I pour myself a mug of coffee with a splash of milk, and throw on a sweatshirt to ward against the early April chill. I sit on the front porch and try to read Breuggeman, but my mind flits and refuses to settle into the depth of his words. I have grown so used to a flickering newsfeed, a scrolling endless stream of pictures and clips and bite-sized truth that I find it difficult to sit down for a full meal. Putting my book down, I cup my mug and thank Jesus for the blue sky and bright promise stretched wide over the horizon. Until I hear a loud thud and a screaming Isaiah, who has fallen off the side of the couch he has been clambering over all morning. He is fine, just insistent on his mommy and his pacifier, a habit I know needs breaking soon but I have been putting off because I can do hard things but taking my children’s pacifiers has not historically been one of them.
Even nearly six hours away from Atlanta, my phone dings with texts from the girl who lives with us and is watching Maverick, from boys who want us to drive them to Easter service even though we already discussed our vacation and how we wouldn’t be there this Sunday in-depth multiple times. Life spins ordinary: bagels and cream cheese smeared on the counter, and all six children gather around the only charged Kindle to take turns playing games. There are no Easter outfits this year, no egg hunts or baskets or the usual trappings to remind us of this Holy morning and the hope that rises with the Son.

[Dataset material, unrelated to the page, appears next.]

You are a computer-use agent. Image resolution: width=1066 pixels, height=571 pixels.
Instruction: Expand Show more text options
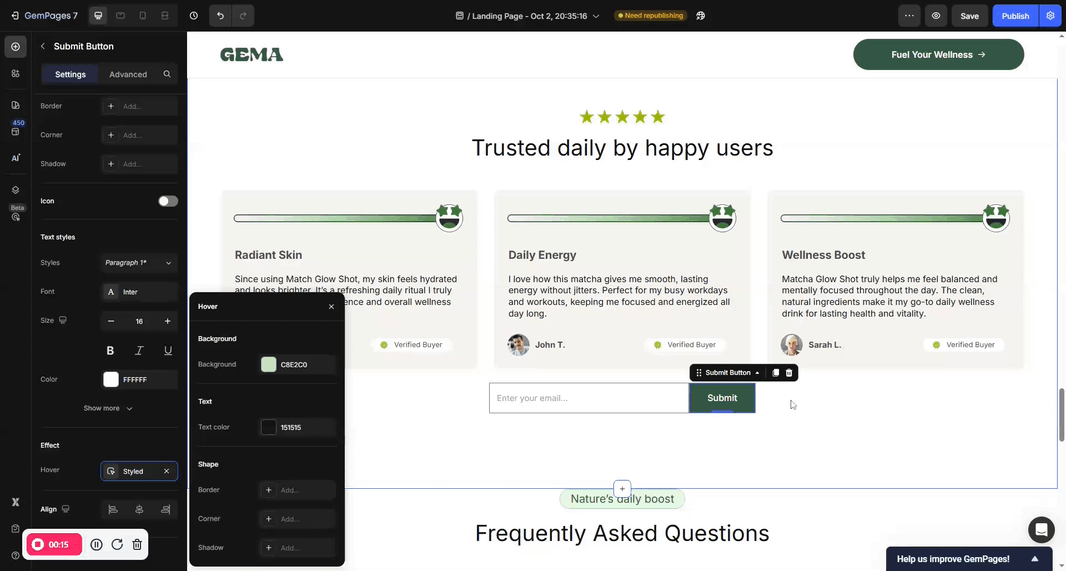[108, 408]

Adam makes eggs benedict for the adults, and I get the speaker to put on Easter music. The boys put on classic rock instead, and I go with it. Ordinary, I suppose, will be the marker for our days, holy or not. But aren’t they all holy? Days strung together like rosary beads reminding us to pray unceasingly, to thank Him for music and dirty diapers and for fresh starts and mornings spent with friends. Easter means new beginnings and courage where we once trembled in fear. It means ragtag unlikely disciples infused with a fresh dose of everything we need to face ordinary days in the light of freedom and grace.